Putting this all together we get our final InputReader. We can use this as a basis to make more complex readers for additional data sources.

"""
TaskInputReader
"""
from google.appengine.api import taskqueue

from mapreduce.input_readers import InputReader
from mapreduce.errors import BadReaderParamsError
from mapreduce import context
from mapreduce import operation


class TaskInputReader(InputReader):
    """
    Input reader for Pull-queue tasks
    """

    QUEUE_PARAM = 'queue'
    TAG_PARAM = 'tag'
    LEASE_SECONDS_PARAM = 'lease-seconds'

    TASKS_LEASED_COUNTER = 'tasks leased'

    def next(self):
        """
        Returns the queue, and a task leased from it as a tuple

        Returns:
          The next input from this input reader.
        """
        ctx = context.get()
        input_reader_params = ctx.mapreduce_spec.mapper.params.get('input_reader', {})
        queue_name = input_reader_params.get(self.QUEUE_PARAM)
        tag = input_reader_params.get(self.TAG_PARAM)
        lease_seconds = input_reader_params.get(self.LEASE_SECONDS_PARAM, 60)

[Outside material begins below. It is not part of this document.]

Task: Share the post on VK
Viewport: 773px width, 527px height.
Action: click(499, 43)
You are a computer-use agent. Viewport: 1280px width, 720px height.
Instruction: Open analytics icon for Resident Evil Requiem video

        # Attempt to lease a task
        queue = taskqueue.Queue(queue_name)
        if tag:
            tasks = queue.lease_tasks_by_tag(lease_seconds, 1, tag=tag)
        else:
            tasks = queue.lease_tasks(lease_seconds, 1)

        if tasks:
            operation.counters.Increment(self.TASKS_LEASED_COUNTER)(ctx)
            return (queue, tasks[0])
        raise StopIteration()

    @classmethod
    def from_json(cls, input_shard_state):
        """Creates an instance of the InputReader for the given input shard state.

        Args:
          input_shard_state: The InputReader state as a dict-like object.

        Returns:
          An instance of the InputReader configured using the values of json.
        """
        return cls(input_shard_state.get(cls.QUEUE_NAME),
               input_shard_state.get(cls.TAG),
               input_shard_state.get(cls.LEASE_SECONDS)))

    def to_json(self):
        """Returns an input shard state for the remaining inputs.

        Returns:
          A json-izable version of the remaining InputReader.
        """
        return {
            'queue_name': self.queue_name,
            'tag': self.tag,
            'lease_seconds': self.lease_seconds,
        }

    @classmethod
    def split_input(cls, mapper_spec):
        """
        Returns a list of input readers
        """
        shard_count = mapper_spec.shard_count

        return [cls()] * shard_count

    @classmethod
    def validate(cls, mapper_spec):
        """
        Validates mapper spec and all mapper parameters.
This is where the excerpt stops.